◆ **Excerpted records**:
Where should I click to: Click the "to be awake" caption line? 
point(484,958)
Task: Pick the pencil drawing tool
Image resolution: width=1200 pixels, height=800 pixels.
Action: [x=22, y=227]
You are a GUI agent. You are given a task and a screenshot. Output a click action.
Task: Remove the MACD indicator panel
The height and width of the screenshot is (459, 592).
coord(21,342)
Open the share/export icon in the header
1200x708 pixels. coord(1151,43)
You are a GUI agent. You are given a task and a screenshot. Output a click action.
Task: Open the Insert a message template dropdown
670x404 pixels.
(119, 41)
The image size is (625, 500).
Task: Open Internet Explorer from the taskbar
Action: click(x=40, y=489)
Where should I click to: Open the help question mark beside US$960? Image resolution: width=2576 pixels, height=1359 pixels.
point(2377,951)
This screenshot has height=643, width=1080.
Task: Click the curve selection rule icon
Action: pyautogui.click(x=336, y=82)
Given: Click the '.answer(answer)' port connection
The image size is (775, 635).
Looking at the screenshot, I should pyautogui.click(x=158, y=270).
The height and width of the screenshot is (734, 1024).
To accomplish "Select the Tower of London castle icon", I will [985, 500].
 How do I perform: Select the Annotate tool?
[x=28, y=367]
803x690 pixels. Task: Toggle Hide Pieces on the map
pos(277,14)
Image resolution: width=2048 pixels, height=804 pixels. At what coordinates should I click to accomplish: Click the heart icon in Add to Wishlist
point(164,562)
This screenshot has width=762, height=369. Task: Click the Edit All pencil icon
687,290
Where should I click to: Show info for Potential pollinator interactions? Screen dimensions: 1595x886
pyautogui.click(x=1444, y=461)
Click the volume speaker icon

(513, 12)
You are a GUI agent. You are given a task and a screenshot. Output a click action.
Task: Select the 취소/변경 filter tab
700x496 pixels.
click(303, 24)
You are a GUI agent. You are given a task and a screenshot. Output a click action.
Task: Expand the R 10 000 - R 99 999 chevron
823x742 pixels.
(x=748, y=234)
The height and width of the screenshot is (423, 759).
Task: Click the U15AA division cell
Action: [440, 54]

◆ **Task statement**: Go through the material and write each line out again exactly.

◆ **Solution for this problem**:
Where should I click to: Click the "to be awake" caption line? 
point(484,958)
Task: Pick the pencil drawing tool
Image resolution: width=1200 pixels, height=800 pixels.
Action: [x=22, y=227]
You are a GUI agent. You are given a task and a screenshot. Output a click action.
Task: Remove the MACD indicator panel
The height and width of the screenshot is (459, 592).
coord(21,342)
Open the share/export icon in the header
1200x708 pixels. coord(1151,43)
You are a GUI agent. You are given a task and a screenshot. Output a click action.
Task: Open the Insert a message template dropdown
670x404 pixels.
(119, 41)
The image size is (625, 500).
Task: Open Internet Explorer from the taskbar
Action: click(x=40, y=489)
Where should I click to: Open the help question mark beside US$960? Image resolution: width=2576 pixels, height=1359 pixels.
point(2377,951)
This screenshot has height=643, width=1080.
Task: Click the curve selection rule icon
Action: pyautogui.click(x=336, y=82)
Given: Click the '.answer(answer)' port connection
The image size is (775, 635).
Looking at the screenshot, I should pyautogui.click(x=158, y=270).
The height and width of the screenshot is (734, 1024).
To accomplish "Select the Tower of London castle icon", I will [985, 500].
 How do I perform: Select the Annotate tool?
[x=28, y=367]
803x690 pixels. Task: Toggle Hide Pieces on the map
pos(277,14)
Image resolution: width=2048 pixels, height=804 pixels. At what coordinates should I click to accomplish: Click the heart icon in Add to Wishlist
point(164,562)
This screenshot has width=762, height=369. Task: Click the Edit All pencil icon
687,290
Where should I click to: Show info for Potential pollinator interactions? Screen dimensions: 1595x886
pyautogui.click(x=1444, y=461)
Click the volume speaker icon

(513, 12)
You are a GUI agent. You are given a task and a screenshot. Output a click action.
Task: Select the 취소/변경 filter tab
700x496 pixels.
click(303, 24)
You are a GUI agent. You are given a task and a screenshot. Output a click action.
Task: Expand the R 10 000 - R 99 999 chevron
823x742 pixels.
(x=748, y=234)
The height and width of the screenshot is (423, 759).
Task: Click the U15AA division cell
Action: [440, 54]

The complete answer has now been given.